# Questions to answer:
1. List the surviving children named in the obituary of Shirley Peringer.
2. Pick up the obituary of Shirley Peringer after its last sentence and write what could come next.

Shirley L. Peringer

 

January 5, 1924 – February 28, 2021

 

Image of Shirley Peringer

Shirley Peringer

Shirley Leora Peringer was born January 4, 1924 in Seattle, Washington, the daughter of Arthur and Leora (Brown) Anderson, granddaughter of D.W. Brown and Edith Leora Brown, great-granddaughter of D.C. and Mary Irene (Cook) Brown, all pioneers of Columbia City.

Shirley attended Franklin High School and graduated in 1942. She then attended Whitman College where she was a member of Delta Delta Delta sorority, graduating in 1946 with a Bachelor’s Degree in Music. It was at Whitman that she met the love of her life John Logan Peringer. John had a beautiful singing voice and Shirley was his accompanist. The two were married on June 21, 1947 and had four children. Music was always a big part of their lives together.

Shirley began taking piano lessons at a young age and continued playing for the rest of her long life, teaching piano to hundreds of students for over 60 years. She also played the organ for Sunday services at Columbia Congregational Church. She was inducted into the Hall of Fame for the Washington State Music Teachers Association in 2002. This honor was for “outstanding musicianship, dedication and leadership”.

During the holidays she would have a big party for family and friends leading everyone in a Christmas carol sing-a-long on the piano, encouraging others to play whatever instrument they knew or perhaps wanted to try.

After her husband’s untimely death in 1982, Shirley rediscovered her love of art and began taking classes in watercolor painting. She became an accomplished painter and eventually her outstanding talent allowed her to showcase her paintings in a variety of venues. Her art gave her many years of joy and creative expression. She was a member of the Northwest Watercolor Society and the author and illustrator of several children’s picture books, in particular “Velveeta, the Cabin Mouse”, to the delight of her grandchildren and many others. She was a very talented and inspiring woman.

Shirley loved nothing more than to spend quality time with her family and friends. She was particularly happy when she was near the water having enjoyed many good times on Camano Island, Lake Washington and Hood Canal. She will be fondly and lovingly remembered.

She passed away peacefully on February 28, 2021 at her home surrounded by her loving family. She is survived by her four grown children: Sue Peringer of Redmond, Oregon, Stephen M. Peringer of Duvall, Cynthia C. Schmidt of Woodinville, and Sally J. Uno of Seattle; 11 grandchildren and 13 great-grandchildren.

A Celebration of Shirley’s Life will be held on October 15, 2022 at the Lakewood/Seward Park Community Center, 4916 South Angeline St, Seattle, WA 98118, from 1:00pm – 4:00pm with shared remembrances at 2:00.

# Information supplied:
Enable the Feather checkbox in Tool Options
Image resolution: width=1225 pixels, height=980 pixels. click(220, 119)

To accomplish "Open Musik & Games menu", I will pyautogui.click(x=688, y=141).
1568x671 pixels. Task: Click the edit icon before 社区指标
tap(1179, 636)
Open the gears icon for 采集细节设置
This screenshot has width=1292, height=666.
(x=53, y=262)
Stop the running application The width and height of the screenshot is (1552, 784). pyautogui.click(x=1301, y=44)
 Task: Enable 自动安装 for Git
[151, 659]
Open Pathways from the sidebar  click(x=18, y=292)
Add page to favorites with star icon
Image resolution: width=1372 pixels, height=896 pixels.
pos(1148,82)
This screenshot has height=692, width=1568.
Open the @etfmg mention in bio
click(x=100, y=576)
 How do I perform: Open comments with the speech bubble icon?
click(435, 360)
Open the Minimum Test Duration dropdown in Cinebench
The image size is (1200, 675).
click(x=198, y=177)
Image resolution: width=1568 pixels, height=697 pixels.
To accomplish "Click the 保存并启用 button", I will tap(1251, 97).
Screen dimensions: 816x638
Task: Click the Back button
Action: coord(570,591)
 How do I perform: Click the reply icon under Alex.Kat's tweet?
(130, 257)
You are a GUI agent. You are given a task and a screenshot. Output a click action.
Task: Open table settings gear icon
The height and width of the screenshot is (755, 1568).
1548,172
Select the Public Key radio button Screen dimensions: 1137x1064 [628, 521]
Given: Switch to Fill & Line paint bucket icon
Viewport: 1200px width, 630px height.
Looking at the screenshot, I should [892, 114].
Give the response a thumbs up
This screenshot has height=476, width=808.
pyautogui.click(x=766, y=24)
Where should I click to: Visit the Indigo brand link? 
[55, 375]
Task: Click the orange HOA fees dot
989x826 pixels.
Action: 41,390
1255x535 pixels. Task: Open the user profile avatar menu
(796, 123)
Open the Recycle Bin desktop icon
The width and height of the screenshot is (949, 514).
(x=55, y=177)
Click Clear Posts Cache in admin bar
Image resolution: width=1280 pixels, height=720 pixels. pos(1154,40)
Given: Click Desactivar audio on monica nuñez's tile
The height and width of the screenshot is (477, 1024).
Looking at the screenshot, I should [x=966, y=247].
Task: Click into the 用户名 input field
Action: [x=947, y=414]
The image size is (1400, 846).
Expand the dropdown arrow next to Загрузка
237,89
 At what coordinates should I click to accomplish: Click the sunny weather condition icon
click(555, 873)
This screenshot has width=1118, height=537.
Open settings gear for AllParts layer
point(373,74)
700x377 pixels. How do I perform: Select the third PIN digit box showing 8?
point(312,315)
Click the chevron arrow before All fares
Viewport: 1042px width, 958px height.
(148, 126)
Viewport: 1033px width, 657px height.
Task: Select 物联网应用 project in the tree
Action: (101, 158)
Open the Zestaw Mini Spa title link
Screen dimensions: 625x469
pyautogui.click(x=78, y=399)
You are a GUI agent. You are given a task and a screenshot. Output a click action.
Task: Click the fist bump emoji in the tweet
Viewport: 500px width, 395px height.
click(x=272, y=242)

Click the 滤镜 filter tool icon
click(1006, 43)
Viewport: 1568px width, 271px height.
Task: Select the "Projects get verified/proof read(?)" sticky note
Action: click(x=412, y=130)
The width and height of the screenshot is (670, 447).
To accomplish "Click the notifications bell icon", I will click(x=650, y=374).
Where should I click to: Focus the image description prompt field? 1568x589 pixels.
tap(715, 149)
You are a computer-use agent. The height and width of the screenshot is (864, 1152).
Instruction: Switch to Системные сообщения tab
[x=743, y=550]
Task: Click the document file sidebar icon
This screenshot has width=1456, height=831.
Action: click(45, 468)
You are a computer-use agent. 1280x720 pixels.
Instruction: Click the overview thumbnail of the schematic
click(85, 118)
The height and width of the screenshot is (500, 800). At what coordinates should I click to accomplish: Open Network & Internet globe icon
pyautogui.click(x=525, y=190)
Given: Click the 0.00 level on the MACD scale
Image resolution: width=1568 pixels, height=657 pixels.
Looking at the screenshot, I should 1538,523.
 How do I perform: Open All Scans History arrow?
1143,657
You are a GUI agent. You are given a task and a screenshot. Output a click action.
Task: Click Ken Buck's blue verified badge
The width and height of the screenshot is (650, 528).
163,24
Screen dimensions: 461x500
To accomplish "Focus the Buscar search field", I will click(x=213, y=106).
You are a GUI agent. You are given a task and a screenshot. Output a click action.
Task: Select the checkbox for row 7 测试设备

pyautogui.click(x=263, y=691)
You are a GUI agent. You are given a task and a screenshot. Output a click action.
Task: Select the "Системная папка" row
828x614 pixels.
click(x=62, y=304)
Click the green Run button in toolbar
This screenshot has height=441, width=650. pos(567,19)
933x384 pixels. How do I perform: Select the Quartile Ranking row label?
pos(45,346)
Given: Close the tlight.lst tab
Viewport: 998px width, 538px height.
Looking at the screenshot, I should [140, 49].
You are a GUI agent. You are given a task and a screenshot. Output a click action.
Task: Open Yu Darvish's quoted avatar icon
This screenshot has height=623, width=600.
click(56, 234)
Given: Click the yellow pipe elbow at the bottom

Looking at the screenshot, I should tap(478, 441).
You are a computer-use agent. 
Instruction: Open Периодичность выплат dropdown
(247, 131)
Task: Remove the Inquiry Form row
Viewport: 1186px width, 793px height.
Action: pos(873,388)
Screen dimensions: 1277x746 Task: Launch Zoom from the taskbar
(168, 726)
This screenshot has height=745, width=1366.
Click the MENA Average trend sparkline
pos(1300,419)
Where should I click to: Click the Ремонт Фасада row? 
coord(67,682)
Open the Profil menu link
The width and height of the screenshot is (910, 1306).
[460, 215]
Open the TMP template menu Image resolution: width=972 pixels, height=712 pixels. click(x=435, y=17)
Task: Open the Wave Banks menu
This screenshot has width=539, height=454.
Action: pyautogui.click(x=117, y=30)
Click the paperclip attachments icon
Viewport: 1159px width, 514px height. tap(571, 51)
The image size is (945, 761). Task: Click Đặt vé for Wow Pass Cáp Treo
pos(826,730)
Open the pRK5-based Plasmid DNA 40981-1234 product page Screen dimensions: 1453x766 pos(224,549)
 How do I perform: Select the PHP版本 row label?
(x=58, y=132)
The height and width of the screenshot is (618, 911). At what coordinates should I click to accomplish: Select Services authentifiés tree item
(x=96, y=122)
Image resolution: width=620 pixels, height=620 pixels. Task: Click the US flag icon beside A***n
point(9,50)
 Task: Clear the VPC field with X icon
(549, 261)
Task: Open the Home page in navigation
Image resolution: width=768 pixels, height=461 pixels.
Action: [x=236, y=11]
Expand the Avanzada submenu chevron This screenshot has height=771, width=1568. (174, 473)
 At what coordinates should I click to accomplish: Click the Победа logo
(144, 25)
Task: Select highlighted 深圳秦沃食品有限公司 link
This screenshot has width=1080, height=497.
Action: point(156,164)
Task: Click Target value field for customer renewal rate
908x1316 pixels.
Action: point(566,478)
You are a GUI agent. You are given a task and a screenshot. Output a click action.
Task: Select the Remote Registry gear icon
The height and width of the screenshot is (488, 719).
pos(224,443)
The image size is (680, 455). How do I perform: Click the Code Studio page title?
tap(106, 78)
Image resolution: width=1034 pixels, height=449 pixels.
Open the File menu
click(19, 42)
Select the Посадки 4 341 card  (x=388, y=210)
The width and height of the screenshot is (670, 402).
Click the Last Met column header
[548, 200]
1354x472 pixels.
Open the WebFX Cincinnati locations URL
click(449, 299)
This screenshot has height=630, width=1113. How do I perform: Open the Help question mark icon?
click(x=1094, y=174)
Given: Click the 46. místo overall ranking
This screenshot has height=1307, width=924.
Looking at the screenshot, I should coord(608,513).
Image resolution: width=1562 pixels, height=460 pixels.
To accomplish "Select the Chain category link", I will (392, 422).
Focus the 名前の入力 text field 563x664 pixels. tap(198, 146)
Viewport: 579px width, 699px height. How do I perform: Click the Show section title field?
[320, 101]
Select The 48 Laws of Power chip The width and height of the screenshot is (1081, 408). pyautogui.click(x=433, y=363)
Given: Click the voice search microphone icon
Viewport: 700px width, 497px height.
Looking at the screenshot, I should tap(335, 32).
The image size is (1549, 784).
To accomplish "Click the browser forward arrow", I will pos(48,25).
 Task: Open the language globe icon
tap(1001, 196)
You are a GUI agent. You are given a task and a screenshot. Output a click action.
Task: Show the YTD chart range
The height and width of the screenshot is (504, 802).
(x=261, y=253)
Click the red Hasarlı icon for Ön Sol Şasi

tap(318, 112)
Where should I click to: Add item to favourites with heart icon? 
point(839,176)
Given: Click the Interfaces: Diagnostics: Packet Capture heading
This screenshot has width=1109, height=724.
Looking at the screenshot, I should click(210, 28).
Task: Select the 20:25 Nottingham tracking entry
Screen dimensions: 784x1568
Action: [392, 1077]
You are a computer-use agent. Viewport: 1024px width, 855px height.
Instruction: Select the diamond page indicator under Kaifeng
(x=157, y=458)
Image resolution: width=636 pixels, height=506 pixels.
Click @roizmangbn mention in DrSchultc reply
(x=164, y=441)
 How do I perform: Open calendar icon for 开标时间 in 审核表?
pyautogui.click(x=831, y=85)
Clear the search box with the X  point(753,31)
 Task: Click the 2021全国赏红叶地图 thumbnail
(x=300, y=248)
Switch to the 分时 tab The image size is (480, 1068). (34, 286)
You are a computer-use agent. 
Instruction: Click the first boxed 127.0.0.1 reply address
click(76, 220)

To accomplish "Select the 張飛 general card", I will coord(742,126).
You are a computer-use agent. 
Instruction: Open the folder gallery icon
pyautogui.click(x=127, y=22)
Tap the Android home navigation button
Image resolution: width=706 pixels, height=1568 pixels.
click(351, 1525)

# Results in order:
1. Sue Peringer, Stephen M. Peringer, Cynthia C. Schmidt, Sally J. Uno

2.
3 Responses to “Shirley L. Peringer”

  • Kris and Alan Bushley says:

    We are greatly saddened by the loss of Shirley, a great woman, piano teacher, artist, and friend. We first met her as the piano teacher for both of our daughters, Kathryn and Diane, and especially enjoyed attending the informal recitals in her home. She had a gift for making the students feel comfortable and valued. Later, she visited us at our cabin on the Greek island of Amorgos during a watercolor painting trip. She took a photo of our little home and gifted us with a lovely painting of it. It hangs on our dining room wall with several others of her watercolors and will always remind us and our daughters of Shirley. What a full and rich life she led!

  • Debbie Smith says:

    Shirley was my piano teacher for many years during elementary and junior high school. Her daughter Cindy and I met when my family moved to Seattle (we were both in second grade!) and are still good friends today! Growing up with all the Peringers was a wonderful experience. Shirley was patient, gifted and loving. She is missed and remembered fondly by all that knew her. Hugs to everyone in the family. I’m so glad she was a part of my life!

  • Laurie Minsk says:

    Mrs. Peringer was my piano teacher starting when I was about eight years old until I graduated from high school. She was encouraging, engaging, and patient.
    I loved my weekly lessons with her, and she was a huge influence in my life. In preparing for recitals, classes, auditions, and other musical events she helped me set goals and build confidence. She also taught my two children piano for many years, and I returned to study piano with her as an adult. She instilled in me a love of classical music, and I still enjoy playing the piano 55 years after my first piano lesson. What a wonderful influence she was to generations of students. May her memory be a blessing.